Jen Kramer: HTML, CSS, No-Code Technology.

Teaching reflections #11: The turn-in sheet

In recent years, I’ve started creating “turn-in sheets” with my assignments in academic land.

My assignments spell out what I want students to do for a graded project.

The turn-in sheet structures their answers. It ensures that they’ve hit everything that I wanted them to address in their work.

Originally, I asked students to do this to streamline grading. When I ask for use of certain structures or functionalities when building a web page, I do not want to dig through each site to find the thing. I definitely don’t want to dig through tons of code to find relevant lines. The turn-in sheet asked the student to tell me where all of the things were that they needed to address in the assignment.
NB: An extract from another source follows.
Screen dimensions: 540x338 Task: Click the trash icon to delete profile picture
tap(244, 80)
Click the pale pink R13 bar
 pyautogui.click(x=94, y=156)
Later, I realized these turn-in sheets serve more functions than this.

  • Student anxiety is reduced, because they know they’ve addressed all aspects of the project by completing the turn-in sheet.

  • Students were more likely to reflect on their work, because it was clearer to them what they accomplished when it was formatted well.

  • It helped to cut down on cheating. This was completely unexpected! When students have to explain where to find an example of X programming structure, they must understand the code they steal. I still remember the student who stole a 12-column layout and claimed it was a 4-column layout. We caught it because the student didn’t understand the stolen code and pointed us to exactly where the plagiarism happened.

Turn-in sheets and course workbooks help to make intangible skills like programming feel more real. They organize thinking. And they may make your grading life easier, too. Try this for your next course.